◆ **ARBEITSANWEISUNGEN**:
A – In welcher Stadt sollte laut dem Auszug über die UMTS-Versteigerung der Einsatz von Notebooks und WLAN in der universitären Lehre begleitet und evaluiert werden?
B – Setzen Sie den Auszug über die UMTS-Versteigerung nach seinem letzten Satz fort.

◆ **QUELLENAUSZUG**:
****************************************
Anläßlich der 20 Jahre seit der Versteigerung der „teuersten paar Meter Luft“ jemals blickt heise auf die UMTS-Versteigerung zurück, und ich tu es auch. Wie es das Schicksal wollte, gehörte ich zu den wenigen, die von den knapp hundert Milliarden ein bißchen was abbekamen, und das kam folgendermaßen.
Wir schrieben das Jahr 2000, Ruppsel war grade mit der Uni fertig, hatte einiges zum Thema Internet/neue Medien in der Soziologie geforscht und war auch in der Pädagogik mehr in Sachen Rechner und PC-Poolbetreuung engagiert gewesen als in den klassichen Feldern, sieht man von der Jugend- und Migrationsforschung ab. Und suchte nach einem interessanten Betätigungsfeld, nach Möglichkeit mit Option auf Promotion. Aus letzterem sollte nichts werden, aber es gab eine Ausschreibung zur pädagogischen Begleitung und Evaluierung des Einsatzes von Notebooks und WLAN in der universitären Lehre in Stuttgart, und es lag nahe zu vermuten, wenn sie mich da nicht nehmen, wen eigentlich dann. Long story short, ich hatte für einige Zeit eine halbe Stelle in einem Forschungsprojekt. Diese wurde, wie ich erstaunt zur Kenntnis nahm, im Rahmen eines bundesweiten Großprojekts zum Einsatz von neuen Medien an Unis finanziert, welches wiederum aus einem einskommairgendwas-Prozentanteil der UMTS-Lizenzversteigerungserlöse stammte, die für Bildung und Wissenschaft verplant wurden. Die folgenden Monate kriegte ich also Geld aus einem Hundert-Milliarden-Topf, den ein paar freundliche Mobilfunkprovider vorher dem Finanzminister anreichten, und ich fühlte mich ganz wohl dabei.
****************************************
◆ **BEREITGESTELLTE DATEN**:
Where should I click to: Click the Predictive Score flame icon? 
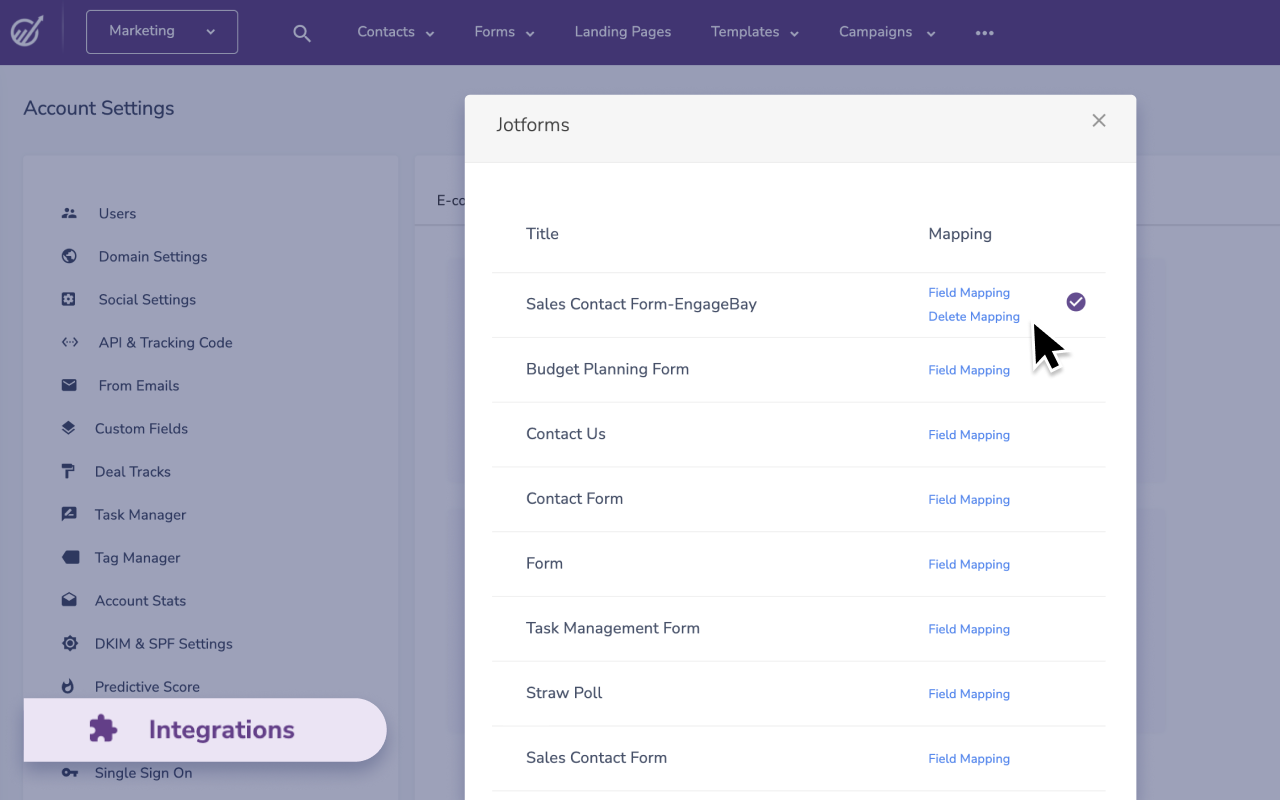click(69, 686)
****************************************
◆ **SCHRIFTLICHE ANTWORTEN**:
A – In Stuttgart.

B –
Für alles Folgende bitte ich zu bedenken: wir hatten 2003. Das Internet war Neuland, und ein 768K-DSL schnell. Im Übrigen erstaunt es mich aber, wie weit einige Problemfelder von damals heute praktisch unverändert problematisch sind, auf der anderen Seite gibts interessante Unterschiede, soweit ich das mit meiner heute nur noch bedingt beteiligten Perspektive an zeitgemäßer Didaktik einschätzen kann. Und ich meine das meiste weder böse noch zynisch.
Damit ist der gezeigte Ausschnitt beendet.